The BJP is contesting in a mere five of the state's 40 Lok Sabha
  • The party's dominant ally AIADMK, which has been running a meandering state government ever since the demise of party head Jayalalithaa, is expected to lose most of the 37 seats it won in the 2014 polls
  • The ruling AIADMK has been marred by internal conflicts since the death of former CM J. Jayalalithaa, leading to political uncertainty in Tamil Nadu (PTI file)Premium
    The ruling AIADMK has been marred by internal conflicts since the death of former CM J. Jayalalithaa, leading to political uncertainty in Tamil Nadu (PTI file)

    Chennai: Fourty-year-old John Immanuel bears a resigned look these days. A migrant from southern Tamil Nadu who now lives in the bustling metropolis of Chennai, he knows Tamil Nadu will get a raw deal if Prime Minister Narendra Modi and his party win in the rest of India and draw a near blank in the southern state (as most exit polls seem to indicate). But, he says: "Already we are not getting anything, what difference does it make? We will never support Modi."

    That sense of alienation and distance from Delhi's corridors of power explains why nationalism finds little appeal in the state. The BJP is contesting in a mere five of the state's 40 Lok Sabha. The saffron party's dominant ally AIADMK, which has been running a meandering state government ever since the demise of party head Jayalalithaa, is expected to lose most of the 37 seats it won in the 2014 polls.

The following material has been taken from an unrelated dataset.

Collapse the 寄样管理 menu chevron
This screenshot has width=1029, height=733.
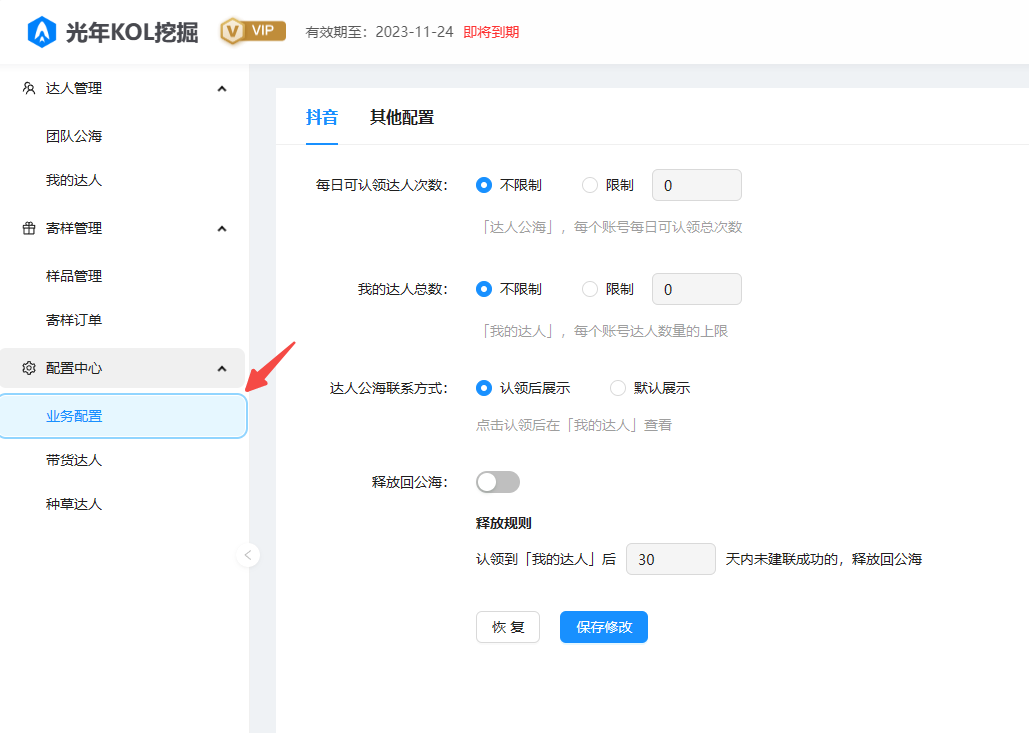222,228
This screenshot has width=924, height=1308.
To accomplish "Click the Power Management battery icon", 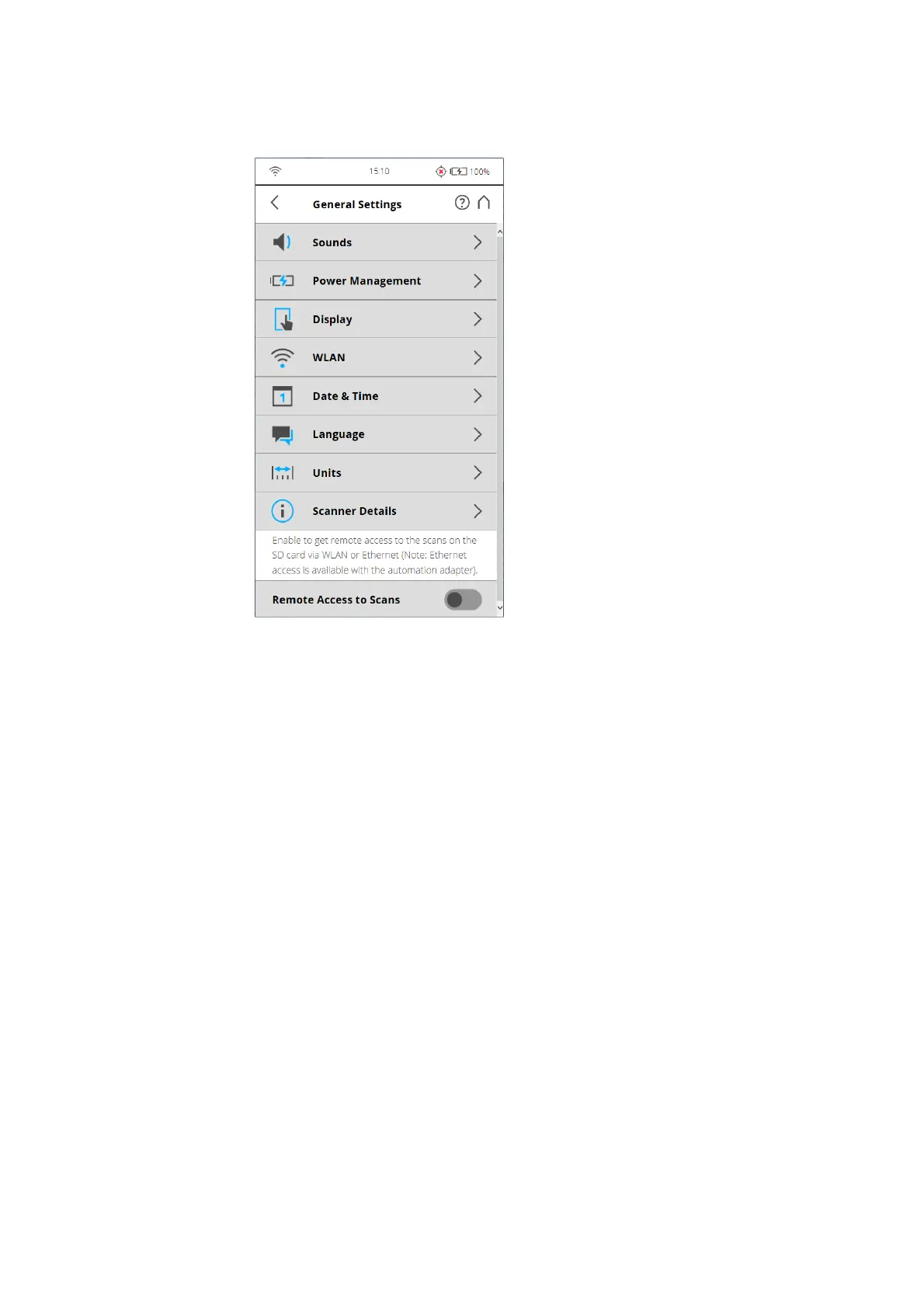I will [x=282, y=280].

    Catch all the live updates here: Lok Sabha Election Results 2019

    Tamil Nadu has been in a ferment ever since the beach sands of the Marina on the city's eastern edge witnessed a leaderless, citizen-led mass protest in early January 2017. The ostensible reason was a Supreme Court ban on the local variant of bullfighting, known as 'jallikattu'. While the sport is an annual feature in hardly a few districts in southern TN, thousands of college students came out to defend "Tamil culture". They camped out in the sands for nearly two weeks and relented only after the state assembly passed a law to blunt the SC order. But the bull was only a symbol. The real target, as most analysts put it, was "Delhi remote controlling Tamil life".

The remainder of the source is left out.